The breakthrough offered hope that someday skin cells could be harvested from a patient, sent back in time to an embryonic state, and then grown into replacement tissues such as heart muscle or nerve cells.
A huge global research effort is working to develop pluripotent stem cells, as they’re called, into treatments for heart disease, some forms of blindness, Parkinson’s disease and many other disorders.
Because the cells made by the technique are genetically identical to the patient, the advance “may one day allow us to transplant rejection-proof tissues,” said George Daley, a leading U.S. stem cell researcher and director of the Harvard Stem Cell Institute.
Yamanaka’s work “has now expanded to hundreds of labs around the world [that] are exploiting the techniques to study virtually every kind of disease. The impact cannot be overstated,” Daley said.
Already, scientists are using such transformed cells to study “diseases in a dish” made from patients with Alzheimer’s, Parkinson’s and Huntington’s disease. Research teams have also found shortcuts to turn skin cells directly into muscle fibers and brain neurons.
The first human trials of induced stem cell therapies could begin next year, Yamanaka said during a news briefing Monday. He said these three diseases present an attractive target for the first tests.
On Monday, Yamanaka credited his co-laureate for making his advances possible. “This field has a long history starting with John Gurdon,” he said in a brief telephone interview posted on the Nobel Prize Web site. Yamanaka noted that he was born in 1962 — the year Gurdon published his pivotal frog experiments.

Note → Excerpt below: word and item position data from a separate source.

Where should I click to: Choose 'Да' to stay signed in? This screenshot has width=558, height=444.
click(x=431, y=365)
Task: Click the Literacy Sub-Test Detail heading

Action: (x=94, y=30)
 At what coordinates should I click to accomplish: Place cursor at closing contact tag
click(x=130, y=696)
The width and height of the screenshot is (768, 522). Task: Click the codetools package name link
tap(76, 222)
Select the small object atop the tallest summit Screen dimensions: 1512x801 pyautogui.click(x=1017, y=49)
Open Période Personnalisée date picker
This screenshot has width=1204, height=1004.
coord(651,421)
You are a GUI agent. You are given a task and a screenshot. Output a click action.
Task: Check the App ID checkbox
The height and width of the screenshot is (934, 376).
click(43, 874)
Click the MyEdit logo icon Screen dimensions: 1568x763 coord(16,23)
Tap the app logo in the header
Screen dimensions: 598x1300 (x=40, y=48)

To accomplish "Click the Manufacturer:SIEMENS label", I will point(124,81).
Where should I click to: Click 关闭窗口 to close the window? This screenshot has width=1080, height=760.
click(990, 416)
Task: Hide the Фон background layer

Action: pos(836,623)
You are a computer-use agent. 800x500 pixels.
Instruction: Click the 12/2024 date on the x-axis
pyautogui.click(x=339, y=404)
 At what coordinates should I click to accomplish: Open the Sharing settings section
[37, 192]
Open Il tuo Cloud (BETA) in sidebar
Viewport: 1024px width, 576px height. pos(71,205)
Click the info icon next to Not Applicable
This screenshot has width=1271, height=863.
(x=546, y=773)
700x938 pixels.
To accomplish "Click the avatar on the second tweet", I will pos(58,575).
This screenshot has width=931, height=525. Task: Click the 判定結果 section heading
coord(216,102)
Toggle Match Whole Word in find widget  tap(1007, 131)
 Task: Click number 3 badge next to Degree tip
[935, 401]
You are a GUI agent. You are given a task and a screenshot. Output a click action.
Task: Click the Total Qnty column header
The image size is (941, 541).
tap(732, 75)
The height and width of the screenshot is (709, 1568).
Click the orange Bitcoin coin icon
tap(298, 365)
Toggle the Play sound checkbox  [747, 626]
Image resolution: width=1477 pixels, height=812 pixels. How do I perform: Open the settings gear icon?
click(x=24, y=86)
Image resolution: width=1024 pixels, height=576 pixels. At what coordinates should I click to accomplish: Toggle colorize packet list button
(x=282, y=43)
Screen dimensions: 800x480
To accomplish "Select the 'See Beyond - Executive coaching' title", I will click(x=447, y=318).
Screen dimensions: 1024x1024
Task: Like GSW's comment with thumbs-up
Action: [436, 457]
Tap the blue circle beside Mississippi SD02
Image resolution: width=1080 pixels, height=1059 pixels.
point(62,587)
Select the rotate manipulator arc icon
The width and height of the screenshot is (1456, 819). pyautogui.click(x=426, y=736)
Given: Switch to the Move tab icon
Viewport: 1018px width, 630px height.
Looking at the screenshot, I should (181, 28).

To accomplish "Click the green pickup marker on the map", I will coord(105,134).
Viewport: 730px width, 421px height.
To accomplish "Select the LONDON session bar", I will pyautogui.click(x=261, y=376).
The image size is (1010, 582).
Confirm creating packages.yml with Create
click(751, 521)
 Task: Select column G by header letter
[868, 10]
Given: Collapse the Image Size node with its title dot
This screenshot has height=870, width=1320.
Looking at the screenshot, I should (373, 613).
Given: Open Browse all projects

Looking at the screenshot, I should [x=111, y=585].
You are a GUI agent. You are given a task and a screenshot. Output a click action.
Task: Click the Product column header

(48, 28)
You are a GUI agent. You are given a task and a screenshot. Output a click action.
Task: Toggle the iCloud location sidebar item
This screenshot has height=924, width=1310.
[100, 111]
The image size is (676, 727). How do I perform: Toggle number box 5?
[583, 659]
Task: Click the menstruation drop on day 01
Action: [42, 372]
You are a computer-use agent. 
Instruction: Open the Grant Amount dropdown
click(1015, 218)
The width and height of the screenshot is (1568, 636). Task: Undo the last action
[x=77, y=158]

A surgeon by training, Yamanaka, who splits his time between Japan’s Kyoto University and the Gladstone Institutes in San Francisco, said treating patients has always been his aim. “My goal all my life is to bring this stem cell technology to the bedside, to patients.”
But the therapeutic potential of induced stem cells remains in question. Some experiments show that the cells may form tumors, prompting skepticism that they will ever be safe enough to treat heart disease, Parkinson’s disease and many other conditions in which specific cells of the body break down.
However, the Nobel committee in its citation said the dual “groundbreaking discoveries have completely changed our view of development and cellular specialization. Textbooks have been rewritten and new research fields have been established. By reprogramming human cells, scientists have created new opportunities to study diseases and develop methods for diagnosis and therapy.”